ROVIGO - Fosse stato per il direttore del Saturday night live - ha raccontato Lou Marini a Rovigo, ospite al cinema Duomo della rassegna "Contaminazioni. Incontri tra cinema e teatro" - i Blues Brothers sarebbero durati solo per una puntata dello show. Il loro primo sketch non l'aveva fatto ridere. Ma nell'aprile del 1978, avvicinandosi la fine della stagione tv e con gli autori a corto di idee, il direttore diede dare una seconda opportunità alla band: «Ok, potete fare la vostra stupida canzone». Nei giorni successivi impazzirono tutti e «gli studios furono inondati di telefonate»: volevano ancora i Blues Brothers. E da allora per Blue Lou, già sassofonista nei Blood, sweat and tears, in studio con Lou Reed e dal 1975 nella band del Saturday night live, i Blues Brothers sono diventati «il più grande lavoro part time» della sua vita, e soprattutto «un grande regalo», ha raccontato il sassofonista al centinaio di spettatori dell'incontro, assieme al direttore artistico del Rovigo Jazz club, Andrea Boschetti, che al cinema Duomo ha preceduto la proiezione del film di John Landis, dopo il concerto da tutto esaurito al Ridotto del Teatro Sociale con il trio The Italian groovers. Concerto cominciato con un aneddoto su Roberto Benigni che mostra come l'umiltà sia proporzionale al valore, in particolare nei grandi artisti. L'aneddoto si aggiunge a ricordi che riempirebbero 10 stagioni di una serie tv, contando con chi Lou Marini ha suonato. Qualche nome? Stevie Wonder, Aretha Franklin e Frank Zappa, ad esempio.
LE COLLABORAZIONI
La domanda, allora, la fa a pranzo Andrea Boschetti, che scherzando dice a Blue Lou: «Almeno uno dei grandi con cui non hai suonato dovrebbe esserci: Frank Sinatra?». La risposta è pronta: «In realtà abbiamo fatto le prove per uno spettacolo, ma poi non è stato bene e lo spettacolo è saltato». L'aneddoto su Benigni arriva invece da un incontro casuale, una sera a New York. Lou Marini sta camminando per strada con la moglie. Cercano un ristorante: non hanno prenotato e vanno di corsa. Come loro, anche il comico toscano: «Mia moglie è spagnola e parla bene l'italiano, e soprattutto - racconta Marini - è fantastica con qualsiasi persona: che sia il presidente degli Stati Uniti o un muratore». Riconoscono Benigni e lei si lancia ad abbracciarlo e baciarlo, urlandogli la gioia di vederlo: «Roberto!». La risposta di Benigni fu di una bellezza disarmante: «Non merito così tanto!» Ed è la stessa risposta che Lou Marini ha riservato all'entusiasmo del pubblico al Ridotto del Teatro Sociale.

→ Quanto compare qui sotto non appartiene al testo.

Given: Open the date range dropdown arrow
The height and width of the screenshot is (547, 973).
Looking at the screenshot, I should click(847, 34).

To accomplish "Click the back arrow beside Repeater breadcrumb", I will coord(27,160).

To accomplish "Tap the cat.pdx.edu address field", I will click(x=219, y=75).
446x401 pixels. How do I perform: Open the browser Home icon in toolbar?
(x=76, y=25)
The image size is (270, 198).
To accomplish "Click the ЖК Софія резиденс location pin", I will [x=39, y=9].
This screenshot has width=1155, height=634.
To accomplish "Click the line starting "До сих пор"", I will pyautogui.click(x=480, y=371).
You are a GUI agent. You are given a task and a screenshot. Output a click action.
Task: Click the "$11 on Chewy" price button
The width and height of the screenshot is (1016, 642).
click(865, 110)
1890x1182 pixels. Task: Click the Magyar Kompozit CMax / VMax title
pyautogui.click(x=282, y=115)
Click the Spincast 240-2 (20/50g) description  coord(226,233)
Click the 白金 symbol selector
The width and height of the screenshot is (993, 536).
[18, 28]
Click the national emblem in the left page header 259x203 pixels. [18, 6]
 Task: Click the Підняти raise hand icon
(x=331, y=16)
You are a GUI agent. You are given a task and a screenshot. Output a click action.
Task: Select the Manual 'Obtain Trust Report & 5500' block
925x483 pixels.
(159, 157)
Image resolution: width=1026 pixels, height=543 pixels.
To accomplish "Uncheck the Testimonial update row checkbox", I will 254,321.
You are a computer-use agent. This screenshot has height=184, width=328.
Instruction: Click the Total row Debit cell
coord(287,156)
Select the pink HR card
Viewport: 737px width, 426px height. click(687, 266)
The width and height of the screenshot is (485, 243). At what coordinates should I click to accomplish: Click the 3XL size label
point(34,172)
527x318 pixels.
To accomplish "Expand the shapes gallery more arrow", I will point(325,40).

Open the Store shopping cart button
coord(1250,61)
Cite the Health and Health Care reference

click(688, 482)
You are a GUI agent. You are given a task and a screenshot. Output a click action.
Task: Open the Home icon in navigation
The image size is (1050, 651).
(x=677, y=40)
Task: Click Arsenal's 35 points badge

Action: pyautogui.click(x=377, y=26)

Tornando ai Blues Brothers, la stagione 1977-1978 del Saturday night live era finita.
MITICA BAND
«Tante personalità differenti formavano quella band, e anche solo fare le prove era magia», ha raccontato Blue Lou. Le registrazioni di una delle serate a Los Angeles diventò il disco "Briefcase full of Blues": scalò le classifiche, anche con i singoli "Soul man" ed "Hey Bartender". Quel successo e l'esplosiva ascesa di John Belushi nei panni di "Bluto" Blutarsky nel film Animal house, portò nel successivo tour estivo «Aykroyd e Belushi a scrivere una sceneggiatura». Così «arrivò il film. Poi un altro tour, e poi Belushi morì. Tutto finito».
Almeno fino al 1988. Quando a «Matt Murphy, in tour in Italia con la sua band, gli organizzatori chiesero se fosse stato possibile far suonare i Blues Brothers». Ne seguì un tour mondiale con centinaia di concerti. Oggi la leggenda dei fratelli Blues conserva senza appannamenti l'alone di celebrità: «Negli Stati Uniti - ha raccontato Lou Marini - il film è trasmesso continuamente. Ha bellezza, e allo stesso tempo innocenza».
Quanto al suo soprannome, Blue Lou. «Viene dal titolo di una canzone che ascoltava sempre mio padre, appassionato di jazz». Il problema, però, è nell'assonanza tra Blue e "boo", che in inglese significa insoddisfazione. Niente equivoci, invece, quando Blue Lou suonò con Frank Zappa nel 1976. «In quel periodo - ha raccontato a Rovigo - ci fu lo sketch in cui al Saturday night live Belushi come direttore d'orchestra "suona" il sax». In quei concerti finiti nel doppio album "Zappa in New York", c'era un brano "The black page", che era la trascrizione di un assolo di batteria di Terry Bozzio. Io dovevo però suonare la trasposizione per sassofono contralto».